95 minutes. Got my goal time and a new best in the half marathon.
This race had some gnarly hills, narrow paths, crowded packs of runners, the sun and trees along the course creating a strobe light in my peripheral vision, there were actually times I wasn’t enjoying it unlike my first race. Coming over kilometer 17 feeling really defeated and worn down (more on that in the story below) I thought I didn’t really want to do this more than once a year but then that moment when you see the clock over the finish line and it’s under -but just under and moving fast – under your goal time and you start sprinting and people are cheering and your body goes numb and your mind starts cheering for you and you get your time, you get congratulated over a loud speaker and everybody cheers and it’s all high fives and someone puts a medal around your neck and the most exciting bottle of water you’ve ever had and how good it feels to just not be running anymore and it clicks over into being excited to do it again.
The story of the race though would have be called Never Trust A Pace Bunny.
I did good off the starting line, started at the front of the pack so I didn’t have to weave through the slow people and stayed ahead of my pace bunny.
For those who don’t know or if the colloquialism is different in your scene: Races have volunteers running at specific paces so we runners can get a sense of how we’re doing. For example in my first race there was a pace bunny (with bunny ears and a tail) with a sign that said 1:50 so I knew I just had to stay well ahead of her. And yeah, I saw her at the start and then never again.
This latest race had a fastest pacer (Patrick, with gold star balloons this time yet still called pace bunnies) of 1:35 – my realistic goal time – so that’s perfect. I pulled ahead of him at the start and he caught up a few times but I never let him get ahead of me.
In fact I hadn’t seen him so long and my pace was so comfortable I was envisioning getting 90 minutes or sub. Then the turn-around…
The course was down a path and back so the people ahead of me ran passed me on my left a few minutes before I ran passed the people behind me on my right. And at one point someone, to be encouraging, said You’re catching up to the 1:35 bunny, and I though that can’t be right because he never passed me – not only did I know he was behind me, I’d hadn’t seen him at the turn-around either. But it turns out he never went to the turn around. He must have stopped at a check point and waited and started back to make sure he was on pace, maybe even to correct his pace. So I went from thinking I’m killing it, to reassuring myself I’m killing it, to coming into a straight-away and seeing this son-a-bitch bunny way out a ahead of me.

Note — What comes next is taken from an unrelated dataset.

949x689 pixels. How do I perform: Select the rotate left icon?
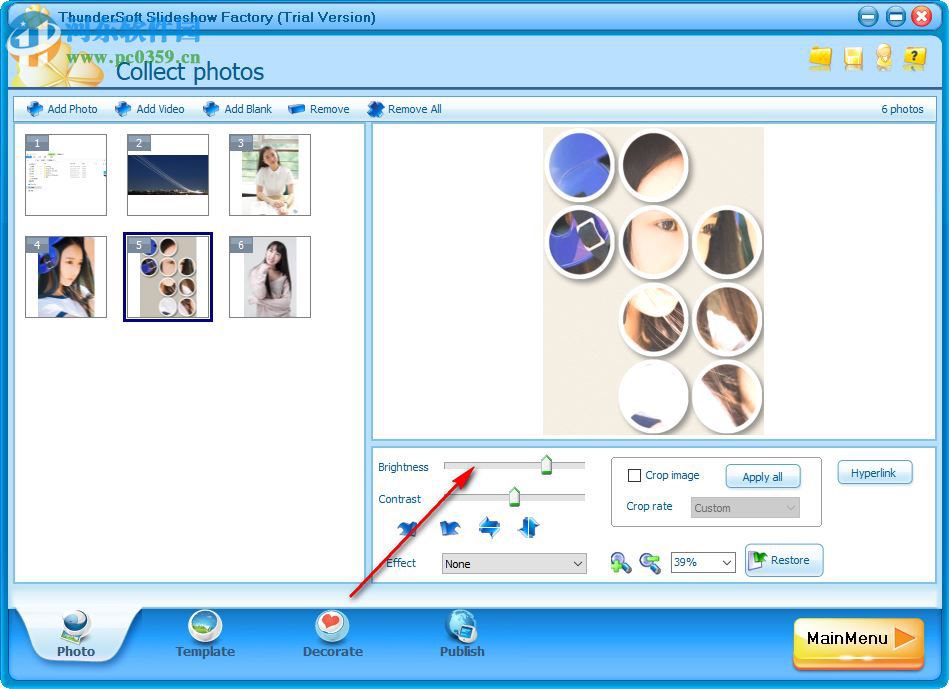point(410,528)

So I try to turn on the jets a little. I’m telling myself I just gotta catch this son of a bitch, and I’m watching the k markers go by and I’m thinking I’ve got 4k left to catch this son of a bitch ass son of bitch. And I’m already telling myself the story of how I didn’t get my time, and never trust a pace bunny, and I need to be better, and I shouldn’t have drank so much yesterday or had so much cake and cigars, and I’m gonna get 1:40 and let everybody down…
And then I had to keep stopping myself and telling myself not to tell myself negative stories in the middle of things happening. So I just thought about music, primarily Hatebreed – my mantra became Now Is The Time For Me To Rise.
But having run 16ish kilometers no amount of trying to get stoked is gonna back off the fatigue.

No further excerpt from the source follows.